EXERCISE AIM
Return each of the entries below verbatim, keeping every line unchanged.
━━ EXCERPTED DATA
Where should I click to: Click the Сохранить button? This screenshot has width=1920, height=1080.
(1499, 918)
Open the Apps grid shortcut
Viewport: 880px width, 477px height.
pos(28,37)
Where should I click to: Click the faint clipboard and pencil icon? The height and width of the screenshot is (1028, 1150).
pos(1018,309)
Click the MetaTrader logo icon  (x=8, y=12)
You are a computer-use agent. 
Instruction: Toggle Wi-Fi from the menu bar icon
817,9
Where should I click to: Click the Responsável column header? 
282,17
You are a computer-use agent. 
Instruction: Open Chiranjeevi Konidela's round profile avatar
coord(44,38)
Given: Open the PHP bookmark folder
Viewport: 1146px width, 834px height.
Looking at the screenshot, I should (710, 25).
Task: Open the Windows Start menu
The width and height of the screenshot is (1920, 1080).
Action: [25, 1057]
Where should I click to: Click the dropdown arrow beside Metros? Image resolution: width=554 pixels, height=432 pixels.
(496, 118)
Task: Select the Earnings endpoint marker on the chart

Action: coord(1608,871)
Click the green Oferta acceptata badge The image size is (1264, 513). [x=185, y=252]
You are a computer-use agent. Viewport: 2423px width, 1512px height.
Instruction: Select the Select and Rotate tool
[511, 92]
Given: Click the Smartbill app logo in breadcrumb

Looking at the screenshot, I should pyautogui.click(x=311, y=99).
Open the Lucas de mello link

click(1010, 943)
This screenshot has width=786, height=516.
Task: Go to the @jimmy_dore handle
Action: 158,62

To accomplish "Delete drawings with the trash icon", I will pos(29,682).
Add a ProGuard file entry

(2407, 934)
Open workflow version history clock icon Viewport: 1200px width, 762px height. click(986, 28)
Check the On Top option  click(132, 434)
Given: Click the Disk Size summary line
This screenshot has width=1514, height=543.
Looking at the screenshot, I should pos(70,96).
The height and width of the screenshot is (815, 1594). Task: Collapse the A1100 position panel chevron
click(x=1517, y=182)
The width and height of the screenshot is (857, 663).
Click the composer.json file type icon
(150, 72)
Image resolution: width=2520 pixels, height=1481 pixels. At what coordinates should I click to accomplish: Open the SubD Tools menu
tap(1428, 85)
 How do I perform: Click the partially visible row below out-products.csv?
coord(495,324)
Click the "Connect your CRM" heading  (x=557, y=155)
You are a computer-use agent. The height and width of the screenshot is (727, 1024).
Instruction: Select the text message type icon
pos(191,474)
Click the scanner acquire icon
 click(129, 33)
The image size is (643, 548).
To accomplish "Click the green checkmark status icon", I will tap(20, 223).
━━━━
CORRECT OUTPUT
Where should I click to: Click the Сохранить button? This screenshot has width=1920, height=1080.
(1499, 918)
Open the Apps grid shortcut
Viewport: 880px width, 477px height.
pos(28,37)
Where should I click to: Click the faint clipboard and pencil icon? The height and width of the screenshot is (1028, 1150).
pos(1018,309)
Click the MetaTrader logo icon  (x=8, y=12)
You are a computer-use agent. 
Instruction: Toggle Wi-Fi from the menu bar icon
817,9
Where should I click to: Click the Responsável column header? 
282,17
You are a computer-use agent. 
Instruction: Open Chiranjeevi Konidela's round profile avatar
coord(44,38)
Given: Open the PHP bookmark folder
Viewport: 1146px width, 834px height.
Looking at the screenshot, I should (710, 25).
Task: Open the Windows Start menu
The width and height of the screenshot is (1920, 1080).
Action: [25, 1057]
Where should I click to: Click the dropdown arrow beside Metros? Image resolution: width=554 pixels, height=432 pixels.
(496, 118)
Task: Select the Earnings endpoint marker on the chart

Action: coord(1608,871)
Click the green Oferta acceptata badge The image size is (1264, 513). [x=185, y=252]
You are a computer-use agent. Viewport: 2423px width, 1512px height.
Instruction: Select the Select and Rotate tool
[511, 92]
Given: Click the Smartbill app logo in breadcrumb

Looking at the screenshot, I should pyautogui.click(x=311, y=99).
Open the Lucas de mello link

click(1010, 943)
This screenshot has width=786, height=516.
Task: Go to the @jimmy_dore handle
Action: 158,62

To accomplish "Delete drawings with the trash icon", I will pos(29,682).
Add a ProGuard file entry

(2407, 934)
Open workflow version history clock icon Viewport: 1200px width, 762px height. click(986, 28)
Check the On Top option  click(132, 434)
Given: Click the Disk Size summary line
This screenshot has width=1514, height=543.
Looking at the screenshot, I should pos(70,96).
The height and width of the screenshot is (815, 1594). Task: Collapse the A1100 position panel chevron
click(x=1517, y=182)
The width and height of the screenshot is (857, 663).
Click the composer.json file type icon
(150, 72)
Image resolution: width=2520 pixels, height=1481 pixels. At what coordinates should I click to accomplish: Open the SubD Tools menu
tap(1428, 85)
 How do I perform: Click the partially visible row below out-products.csv?
coord(495,324)
Click the "Connect your CRM" heading  (x=557, y=155)
You are a computer-use agent. The height and width of the screenshot is (727, 1024).
Instruction: Select the text message type icon
pos(191,474)
Click the scanner acquire icon
 click(129, 33)
The image size is (643, 548).
To accomplish "Click the green checkmark status icon", I will tap(20, 223).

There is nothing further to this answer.